Finally, though, they had settled down to trying to disentangle their vehicles.
It
had proved to be a difficult task. Minutes passed, while the grunting, swearing
men struggled with the locked wheels. Anne had felt a growing anxiety. It was
now not more than a quarter of an hour to seven o'clock, the hour appointed for
the signing of the marriage contract. They would all be waiting: Thomas Cobbin,
the shy twenty-year-old she scarcely knew, but who nevertheless, in a few
months' time, would be her husband; his middle-class, highly respectable
parents; and Anne's Anglo-Irish guardian, Sir Patrick Stanford, fourth baronet.
It
would not do to arrive late on such an important occasion, especially since her
prospective parents-in-law, a London ironmonger and his wife, had not seemed
over-eager to have their son marry an Irish girl, even a baronet's ward. Only
the generous dowry offered by Sir Patrick had brought them to the point of
signing the contract.
The
carriage tilted slightly. From the suddenly relieved voices of the two straining
men, she had known that the locked wheels were almost free of each other. Then
the carriage horse, frightened by a scrap of paper blowing along the street,
had backed up in the shafts. With a sound of rending wood, the wheels locked
again.
Desperately
Anne had turned to her relative. "You stay
here, Auntie," she had
said, through the fluent curses of the two men in the street. "I'm going
to walk the rest of the way. It's not far."
Auntie
Maude's round face was appalled. "At night? Through this wicked town?"
Never
before out of Ireland, Maude Reardon feared and hated London. The noisy traffic
along the Strand. The dirty, ragged urchins who, if you stepped into St.
James's Park to rest your eyes on a bit of green, would surround you, beg for
coppers, and then reward your generosity by twisting a button from your best
mantle or filching your handkerchief from your pocket.
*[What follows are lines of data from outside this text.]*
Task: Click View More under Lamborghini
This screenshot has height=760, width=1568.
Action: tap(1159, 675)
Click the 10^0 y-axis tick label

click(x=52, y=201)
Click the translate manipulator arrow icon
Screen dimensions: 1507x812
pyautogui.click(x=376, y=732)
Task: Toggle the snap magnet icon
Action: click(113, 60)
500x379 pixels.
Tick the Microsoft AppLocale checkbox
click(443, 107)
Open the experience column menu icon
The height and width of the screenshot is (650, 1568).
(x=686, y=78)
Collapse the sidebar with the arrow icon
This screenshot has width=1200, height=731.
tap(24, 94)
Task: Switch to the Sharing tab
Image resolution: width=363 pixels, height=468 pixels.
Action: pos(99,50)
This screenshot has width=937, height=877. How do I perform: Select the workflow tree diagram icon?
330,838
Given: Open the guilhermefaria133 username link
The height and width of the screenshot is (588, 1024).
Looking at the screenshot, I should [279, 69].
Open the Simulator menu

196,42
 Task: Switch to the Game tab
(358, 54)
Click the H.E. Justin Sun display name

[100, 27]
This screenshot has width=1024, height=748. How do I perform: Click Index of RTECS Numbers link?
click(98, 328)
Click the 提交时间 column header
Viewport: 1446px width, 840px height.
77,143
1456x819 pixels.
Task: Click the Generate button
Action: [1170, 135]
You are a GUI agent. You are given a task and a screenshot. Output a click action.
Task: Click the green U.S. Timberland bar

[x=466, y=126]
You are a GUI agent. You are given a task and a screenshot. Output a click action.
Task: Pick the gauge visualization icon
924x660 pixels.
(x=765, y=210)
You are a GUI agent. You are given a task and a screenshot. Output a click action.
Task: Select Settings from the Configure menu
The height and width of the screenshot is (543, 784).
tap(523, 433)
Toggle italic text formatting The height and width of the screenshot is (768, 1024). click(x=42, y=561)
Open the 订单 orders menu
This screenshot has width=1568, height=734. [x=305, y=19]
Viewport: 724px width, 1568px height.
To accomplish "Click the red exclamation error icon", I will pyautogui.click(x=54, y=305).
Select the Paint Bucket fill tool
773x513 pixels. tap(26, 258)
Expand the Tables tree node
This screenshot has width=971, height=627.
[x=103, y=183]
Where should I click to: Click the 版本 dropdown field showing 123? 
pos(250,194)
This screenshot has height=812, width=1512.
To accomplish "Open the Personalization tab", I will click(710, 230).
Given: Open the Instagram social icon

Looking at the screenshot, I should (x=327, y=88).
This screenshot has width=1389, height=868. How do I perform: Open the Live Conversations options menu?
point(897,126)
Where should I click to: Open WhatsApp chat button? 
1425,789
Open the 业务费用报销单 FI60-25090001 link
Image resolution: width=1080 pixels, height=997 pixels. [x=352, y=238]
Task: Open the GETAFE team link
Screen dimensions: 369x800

She hated the smart
Oxford Street shops where the clerks sneered at her Irish accent. And she had
been terrified one evening when a hired carriage, unable to get through a
street where two houses were on fire, had taken her on a detour through Covent
Garden. With horror she had stared at the painted bawds of all ages sauntering
along the sidewalks, or calling, bare-breasted, from upper windows. She had
seen gin-soaked men and women reeling across the cobblestones, and heard young
boys hawking tickets for elevated seats from which to view the next day's
double attraction at Newgate—the hanging of a fifteen-year-old girl pickpocket,
and the drawing and quartering of a famous highwayman.
Ireland
was poor, true enough, and not unacquainted with violence. But no part of that
isle, Maude Reardon felt sure, held anything to match the filth and danger and
debauchery of London under the reign of His Gracious Majesty George III.
Anne
had said, "I must, Auntie. I can't be late. And this is a respectable
street. As soon as the carriage is freed, you can join us."
"I
forbid you!" Maude Reardon's pleasant face did its best to look stern.
"You know I cannot keep up with you,
not with my asthma. And you can't go
through the streets alone at night. What would Sir Patrick say?"
"Please,
Auntie! It's because of him I must hurry. I cannot bear to have him worried
or... or annoyed with me." She had slipped out of the carriage, and
ignoring the anxious cry her aunt sent after her, hurried away down the street.
It
was true that what distressed her most was the thought of displeasing, not the
Cobbins, but Patrick. Always she had shrunk from the idea of doing anything to
bring disapproval to his face, that rough-hewn face that some might consider
cold and proud, but which for her had never held anything but kindness. And he
had gone to such effort to secure her future. A month ago he had brought her
and Auntie Maude over from Ireland and settled them in lodgings near Grosvenor
Square. Twice he had summoned them to his own Darnley Square lodgings to meet
the Cobbins and their son, once for morning coffee, and once for supper. Behind
the scenes, he had worked out the marriage settlement with the elder Cobbin.
As
always at the thought of her guardian, Anne felt a twist of hopeless longing.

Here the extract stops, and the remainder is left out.